Au cœur du récit palpite la vie d’un village, qui se réveille un beau matin pour constater que douze de ses hommes ont disparu. Les mères des disparus seront mises en quarantaine, afin que l’obscurité de leur chagrin ne se propageât. Le conseil des anciens suit les traditions et se fie à ses savoirs éprouvés de longue date pour résoudre le mal qui s’abat sur leur clan. Or cette fois l’ombre qui pèse sur eux est porteur d’un anéantissement qu’ils ne peuvent soupçonner.

Le récit ne prend donc pas pour décor « l’avant » mais la transition vers « l’après » et détaille les phases terminales d’un monde qui inévitablement va s’écrouler pour laisser passer à autre chose, un inconnu que nul ne peut imaginer.

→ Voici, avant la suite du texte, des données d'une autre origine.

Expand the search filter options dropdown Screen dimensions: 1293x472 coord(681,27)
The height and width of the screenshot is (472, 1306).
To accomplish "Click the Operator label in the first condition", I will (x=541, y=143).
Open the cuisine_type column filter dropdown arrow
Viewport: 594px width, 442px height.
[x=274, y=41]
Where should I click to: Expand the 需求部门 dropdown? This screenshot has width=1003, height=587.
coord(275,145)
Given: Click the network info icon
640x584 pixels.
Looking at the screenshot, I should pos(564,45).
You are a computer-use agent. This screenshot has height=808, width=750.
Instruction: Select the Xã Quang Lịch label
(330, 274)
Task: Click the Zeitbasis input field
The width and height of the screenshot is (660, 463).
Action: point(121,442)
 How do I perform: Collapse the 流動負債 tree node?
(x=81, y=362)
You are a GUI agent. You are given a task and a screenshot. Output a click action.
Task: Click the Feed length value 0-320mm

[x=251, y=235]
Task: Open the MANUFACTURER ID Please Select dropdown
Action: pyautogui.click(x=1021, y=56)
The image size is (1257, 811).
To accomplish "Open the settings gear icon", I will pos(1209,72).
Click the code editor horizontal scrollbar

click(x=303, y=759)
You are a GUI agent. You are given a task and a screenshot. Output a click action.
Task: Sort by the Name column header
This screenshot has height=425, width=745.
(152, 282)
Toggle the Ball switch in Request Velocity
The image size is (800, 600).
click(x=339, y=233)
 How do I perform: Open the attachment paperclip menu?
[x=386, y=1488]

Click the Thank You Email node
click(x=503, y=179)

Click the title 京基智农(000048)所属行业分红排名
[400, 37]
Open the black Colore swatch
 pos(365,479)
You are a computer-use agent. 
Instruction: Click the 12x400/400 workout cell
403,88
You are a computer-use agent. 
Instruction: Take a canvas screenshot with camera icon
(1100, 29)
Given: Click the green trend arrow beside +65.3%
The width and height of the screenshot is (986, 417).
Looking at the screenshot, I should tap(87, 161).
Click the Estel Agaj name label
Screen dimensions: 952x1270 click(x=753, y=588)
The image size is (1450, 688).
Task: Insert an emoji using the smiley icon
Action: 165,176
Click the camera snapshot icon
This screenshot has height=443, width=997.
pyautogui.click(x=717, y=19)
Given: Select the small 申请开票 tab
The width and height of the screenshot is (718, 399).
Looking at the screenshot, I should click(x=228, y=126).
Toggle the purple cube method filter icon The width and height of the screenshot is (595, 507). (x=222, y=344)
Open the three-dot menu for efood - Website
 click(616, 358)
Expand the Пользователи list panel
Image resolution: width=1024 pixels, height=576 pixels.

Les mœurs et modes de pensée africaines sont merveilleusement traduites dans ce livre et bien entendu machinations et perfidie sont au rendez-vous. La place de la femme, celle des animosités et différends entre tribus sont tout aussi délicieusement transcrits dans le récit et la communication avec la nature, le souffle de la nuit ou l’âme des animaux formidablement rendus. Au risque de me répéter je dirai que l’écho des voix ancestrales a une large part dans la portée de ce livre qui hante puis envoute le lecteur.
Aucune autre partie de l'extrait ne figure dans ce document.